→ TEXT SEGMENT:
— begin —

Friday, March 28, 2014

Furlanetto: The Russian Soul




By Erica Miner 

In a continuation of our extraordinary conversation, Maestro Ferruccio Furlanetto reveals insights on performing the astonishing Russian basso repertoire - in Russia. Performing repertoire outside the operatic sphere. And Murder

EM: Maestro, we were just discussing the need for the interpretation of Don Quichotte to have a special kind of sensibility. Could you elaborate? 

FF: Yes. The beautiful quality of the sound. Not enough. For instance, when I started to study a long time ago, way before doing it, Winterreise. I was listening to everybody. And of course the most famous was Fischer-Dieskau. Nothing. Not a little bit cold, it was frozen. And then on the other hand I had the luck to listen to the person that would have been the inspiration for the rest of the way, Hans Hotter. He made his recording - you could only imagine what would have been the state of mind of a young man in 1943 in Berlin, where he did this recording. And you can feel it, you receive a wave after another of joy in desperation, pain - death. And it’s amazing, I am already doing this Winterreise, I think three or four years, how it develops, constantly, even with a gap of months between recitals. You find new intentions, new colors, you get closer and closer to what it should be. But again, it cannot be just vocal effort. You must put yourself in it, heart, brain and everything, physically. Totally in it. Otherwise it’s totally empty as it was for Fischer-Dieskau.

— end —

→ WHAT IS EXPECTED: Please repeat the Furlanetto interview word for word between "In a continuation" and "Could you elaborate?", inclusive.

→ SOURCE EXCERPT:

— begin —

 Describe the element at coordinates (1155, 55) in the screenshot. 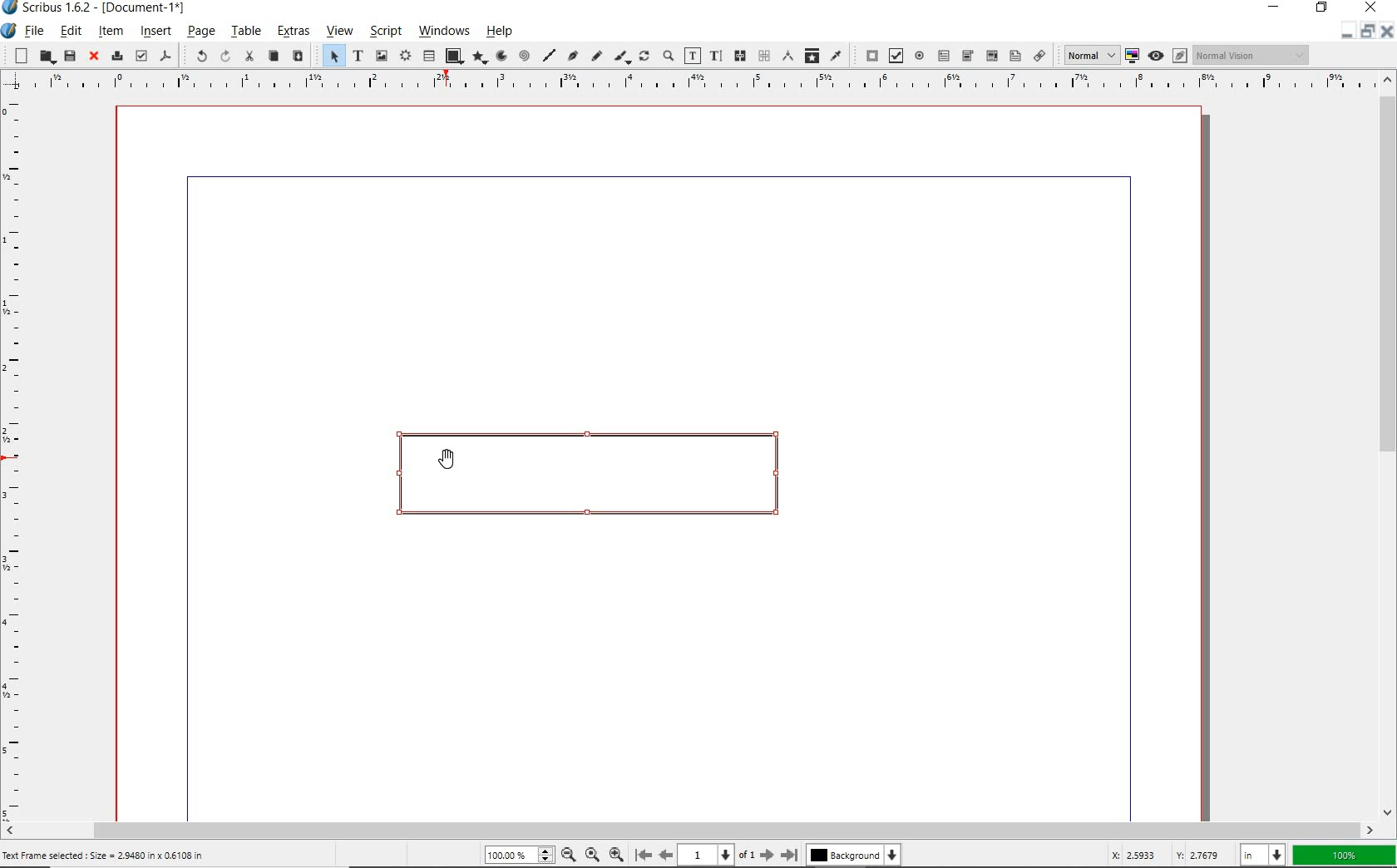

— end —

→ COMPLETE ANSWER:
In a continuation of our extraordinary conversation, Maestro Ferruccio Furlanetto reveals insights on performing the astonishing Russian basso repertoire - in Russia. Performing repertoire outside the operatic sphere. And Murder

EM: Maestro, we were just discussing the need for the interpretation of Don Quichotte to have a special kind of sensibility. Could you elaborate?